I am the fire of the Smith
I am the fire of the Healer
I am the fire of the Bard

My flame is bright and burns forever.

I am sun on the water
I am water from the spring
I am the well

I am green-clad maiden, midwife and mother
I am milk of the breast and suckling infant
I am cow and calf

I am hidden snake among the rocks
I am dawn-crowing cock
I am frightened frog amongst the reeds

Surrounded by nineteen sky-stones

My green mantle the mountains
I am Queen under the Hill.


©2017 ARF   

From a work in progress.



Author: Uisce úr

Though I am old with wandering Through hollow lands and hilly lands, I will find out where she has gone, And kiss her lips and take her hands; And walk among long dappled grass, And pluck till time and times are done, The silver apples of the moon, The golden apples of the sun.

One thought on “The Riddle of Cerridwen”

  1. Nineteen lines; six verses of three plus one. A victory.
    The circle of nineteen stones of the old story become nineteen nuns in the new.
    So much to find and decipher. So far to travel – so much time to unravel.
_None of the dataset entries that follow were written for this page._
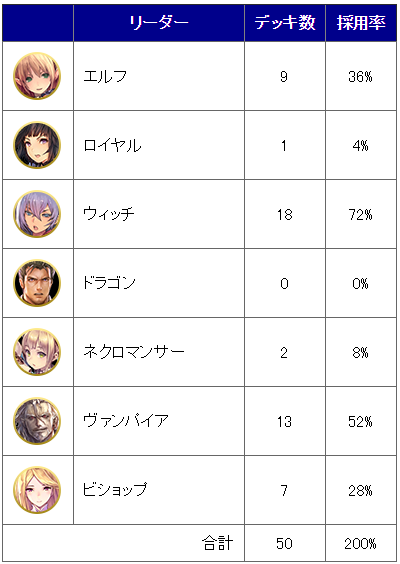The image size is (400, 564).
Task: Select the エルフ leader name
Action: point(105,76)
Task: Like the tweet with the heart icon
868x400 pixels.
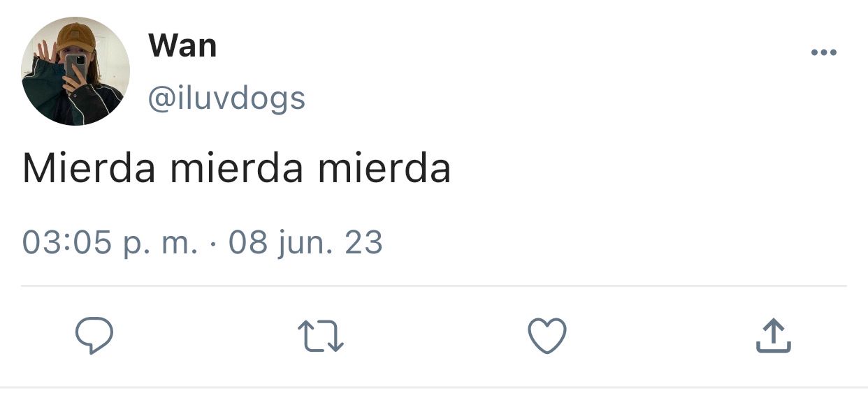Action: pos(546,336)
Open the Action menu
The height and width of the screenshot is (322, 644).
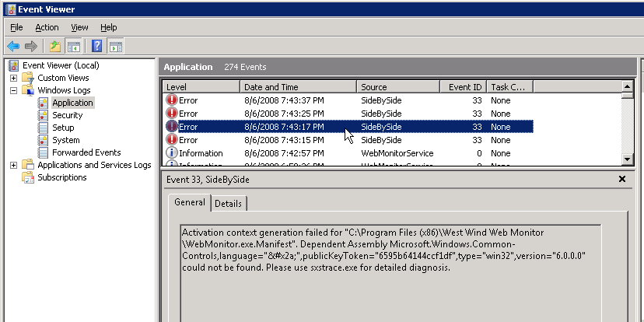47,27
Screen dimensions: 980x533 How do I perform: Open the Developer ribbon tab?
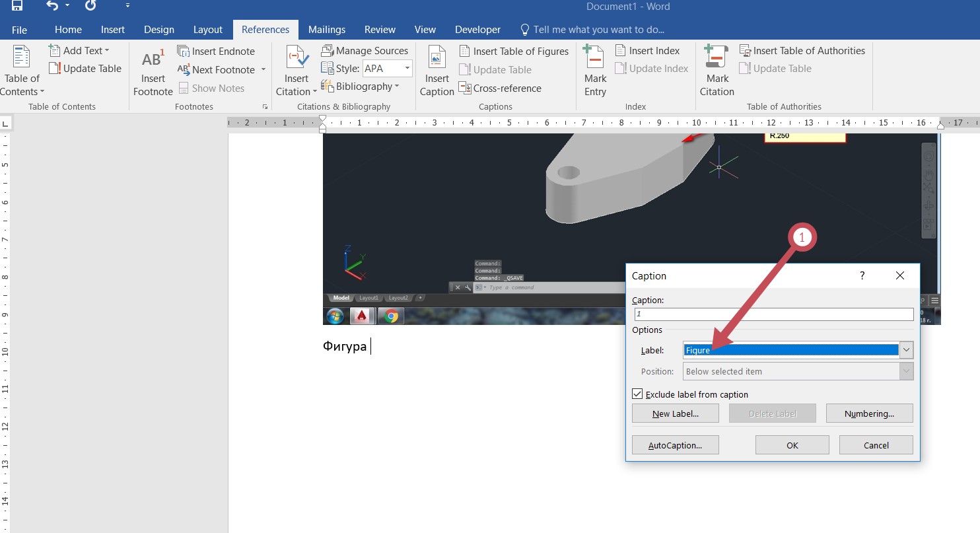point(477,30)
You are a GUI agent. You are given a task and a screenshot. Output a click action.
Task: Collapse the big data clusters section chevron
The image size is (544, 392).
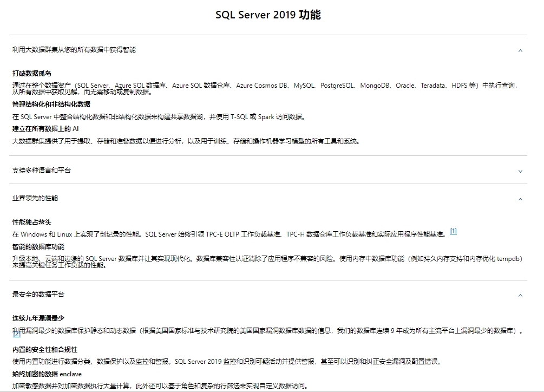point(520,50)
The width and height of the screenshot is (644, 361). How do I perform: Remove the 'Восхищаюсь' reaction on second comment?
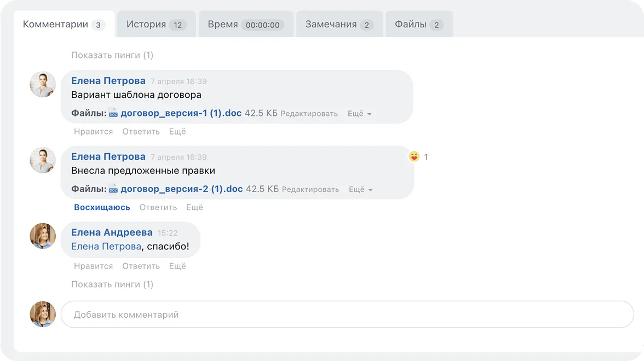[102, 207]
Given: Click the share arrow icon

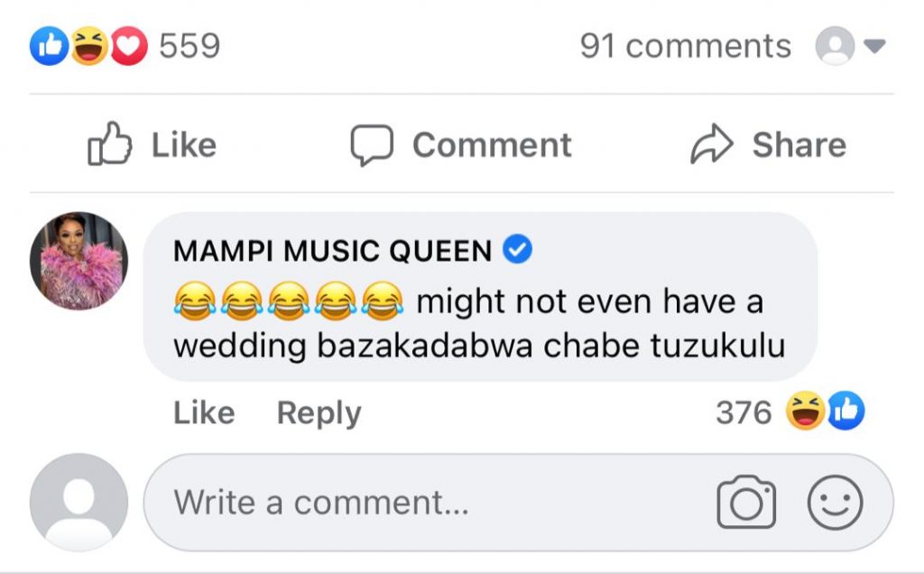Looking at the screenshot, I should pos(713,145).
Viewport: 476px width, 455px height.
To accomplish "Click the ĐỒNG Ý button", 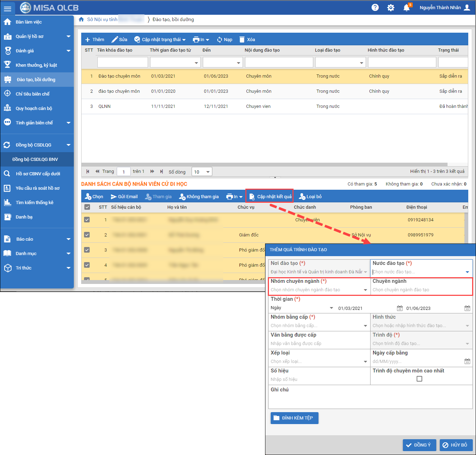I will (419, 445).
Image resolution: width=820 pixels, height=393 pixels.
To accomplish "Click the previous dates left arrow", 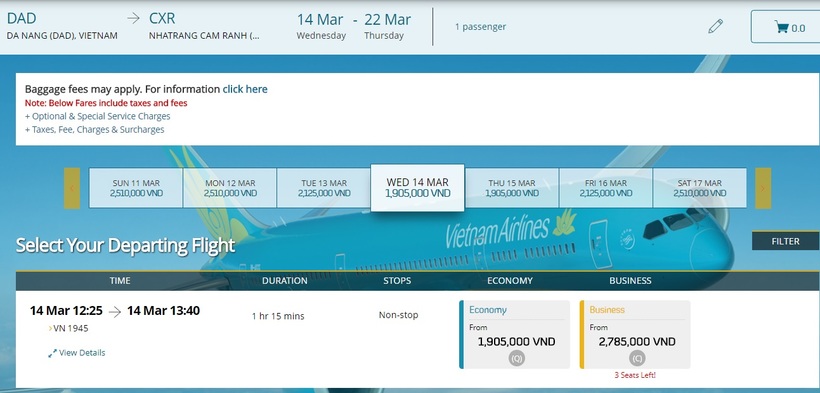I will pyautogui.click(x=72, y=188).
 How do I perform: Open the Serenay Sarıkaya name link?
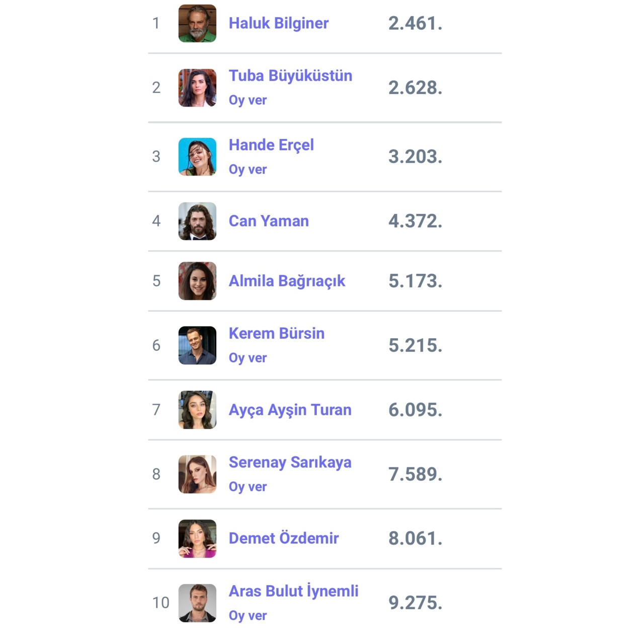[x=290, y=462]
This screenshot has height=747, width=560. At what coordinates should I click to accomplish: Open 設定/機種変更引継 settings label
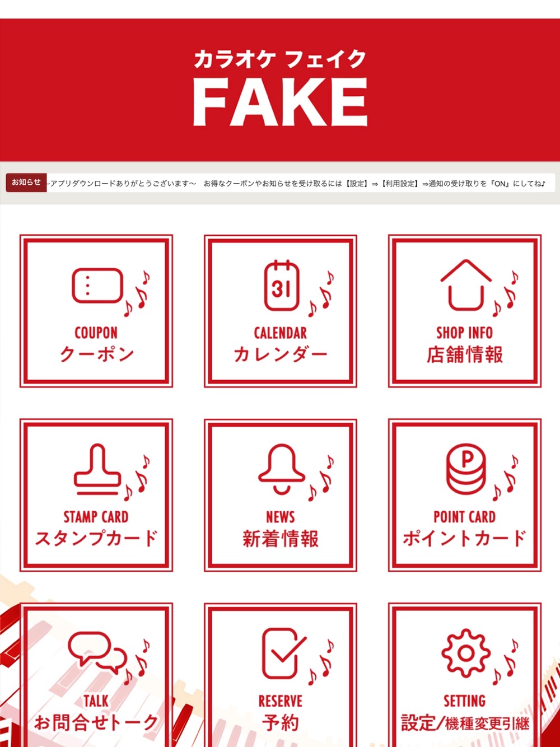click(465, 722)
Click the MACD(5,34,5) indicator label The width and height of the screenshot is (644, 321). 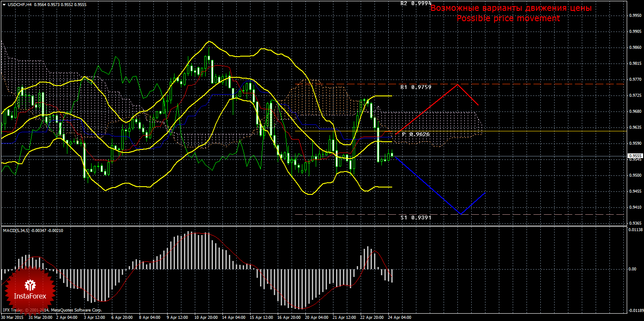point(16,231)
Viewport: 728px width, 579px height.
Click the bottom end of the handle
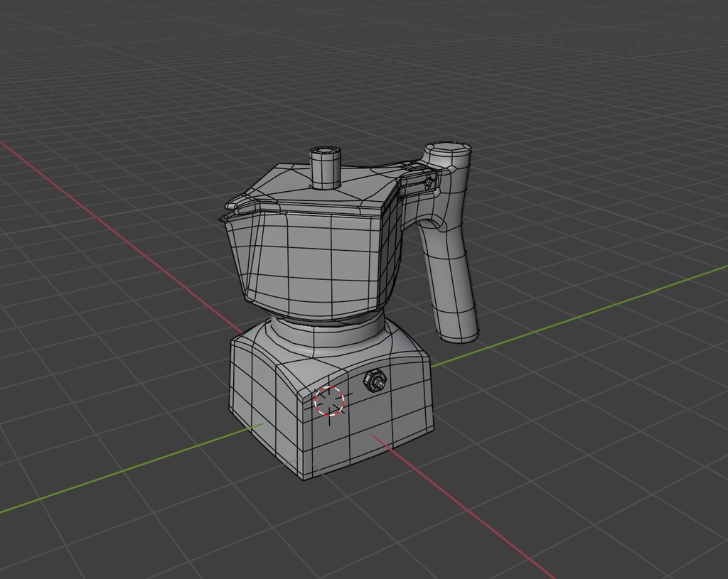[x=457, y=332]
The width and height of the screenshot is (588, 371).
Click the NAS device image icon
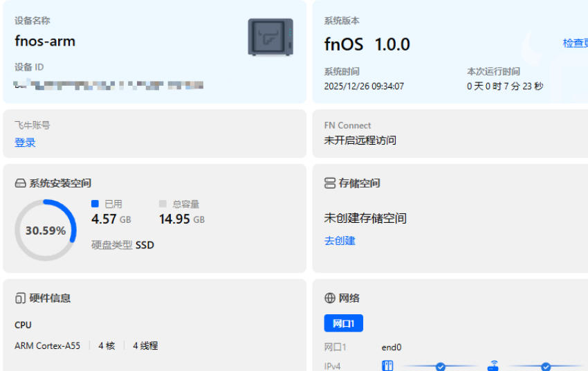click(270, 37)
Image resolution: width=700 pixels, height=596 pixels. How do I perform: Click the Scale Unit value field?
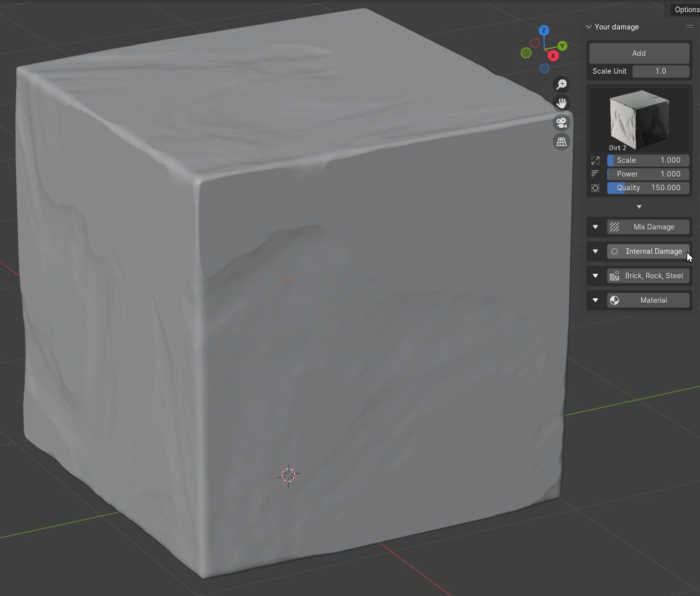click(661, 71)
    Thoughts on feminine power, matrilineal succession and uncles.
    Son of three fathers – may refer to a time when women had greater control and powers under the Goddess and chose who they slept with. It was not unusual for a woman to have several consorts who all accepted the woman’s control of their relationship. Thus in a stable four-way relationship a child may be said to have three fathers.
    As a man could not know whether a child was his own blood, traditionally it was the duty of the women’s brothers (who could at least be sure their nephews and nieces were related to them) to be the guardians of their sisters’ children. It was all about knowing which womb you came from.
    There are clues in the Mabinogion of the changes in power structure between the old tribes and the new.
    Query?? The story of Cerridwen and her cauldron (womb) and of Gwion who became Taliesin born of it, represents the transfer of power and knowledge from women to men??? Is there a link between the ancient Síle na Gig and her open vulva/womb (was she of the Fir Bolg?) and Cerridwen? If not, is it within artistic licence to create one?